Brad Timm, a doctoral candidate in Wildlife and Fisheries Conservation, has been awarded a $15,000 Switzer Environmental Fellowship by the Robert & Patricia Switzer Foundation of Belfast, Maine.
He is among 25 students from universities and colleges in California and New England chosen for the award for early-career environmental leaders. Each year, at least 20 future environmental leaders are given the fellowships by the Switzer Foundation to complete master’s and doctoral degrees to advance their skills and develop the expertise to address critical conservation challenges.
Timm’s research interests are focused on gaining an improved understanding of species-environment relationships and movement ecology of wildlife species in order to devise more effective conservation and management strategies for these organisms. For his doctoral research, Timm is investigating the ecology and conservation of the Eastern spadefoot toad (Scaphiopus h. holbrookii), a species listed as “Threatened” in Massachusetts, at Cape Cod National Seashore.

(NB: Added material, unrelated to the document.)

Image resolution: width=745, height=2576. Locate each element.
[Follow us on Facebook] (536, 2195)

Specifically, he is assessing breeding habitat preferences of the Eastern spadefoot toad using results from extensive larval trapping surveys and is assessing the post-breeding movement ecology of adults (including distances emigrated from breeding wetlands, upland habitat preferences, and nocturnal activity patterns) using radio-telemetry techniques. Results from this research will provide the National Park Service at Cape Cod National Seashore with the information necessary to effectively manage for the long-term persistence of populations of this regionally rare species at the park.
Prior to his doctoral work, Timm earned his master’s degree in Wildlife and Fisheries Conservation, examining the emigration timing and orientation of juvenile pond-breeding amphibians in western Massachusetts. As an undergraduate at the University of Rhode Island, he worked on a number of research projects, the majority of which focused on the ecology of pond-breeding amphibians.

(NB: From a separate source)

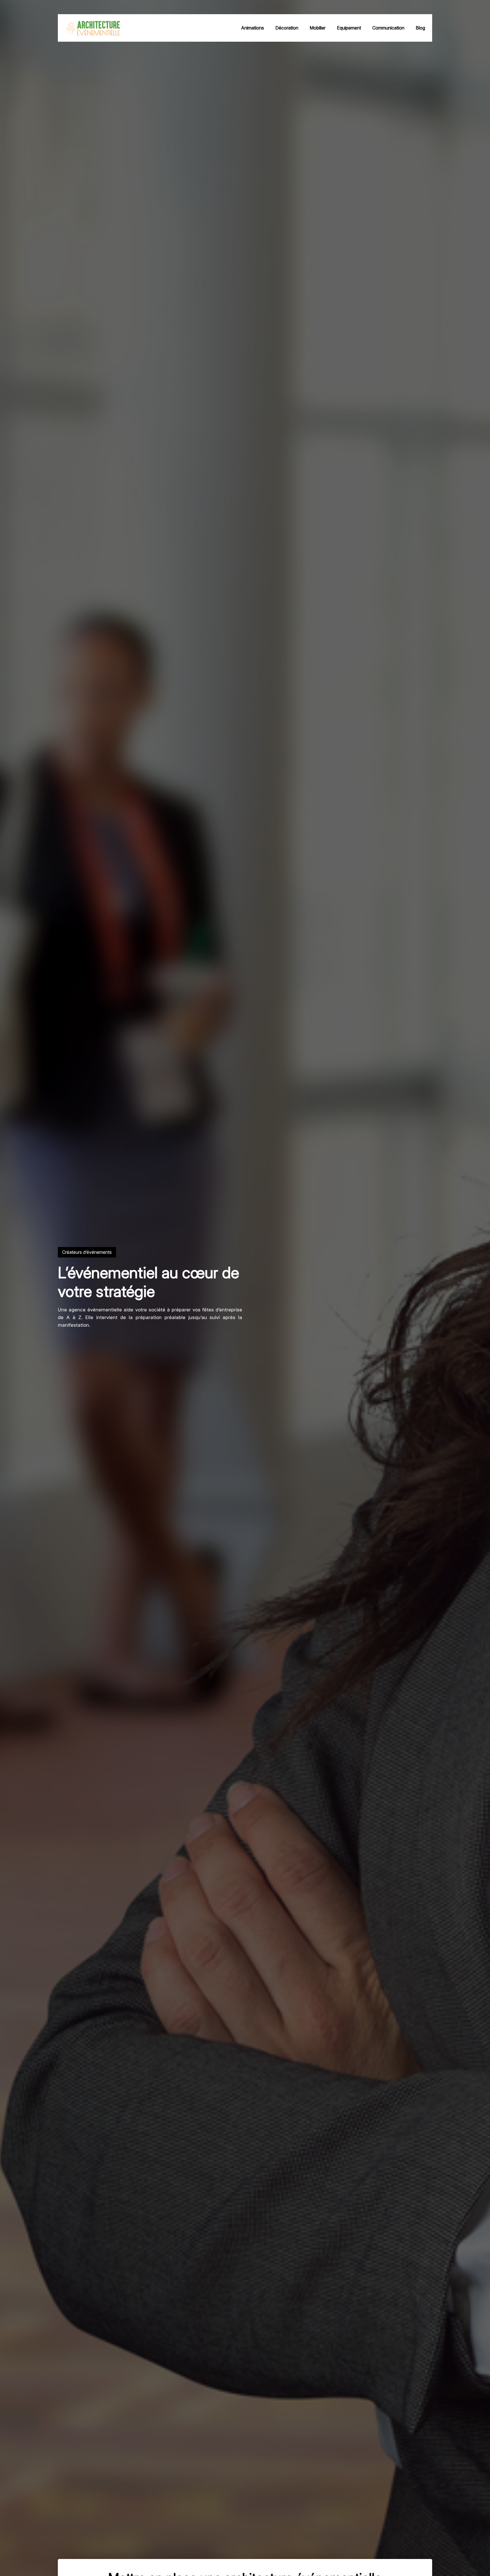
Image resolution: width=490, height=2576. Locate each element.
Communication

“The Switzer Foundation makes strategic investments in individual leadership to improve environmental quality,” said Lissa Widoff, executive director of the foundation. ”The 2008 class of fellows provides us with some remarkable talent in environmental science and policy at a time when issues like alternative energy, habitat conservation, and environmental and public health are at the forefront of the environmental agenda. Our fellows are shaping that agenda.”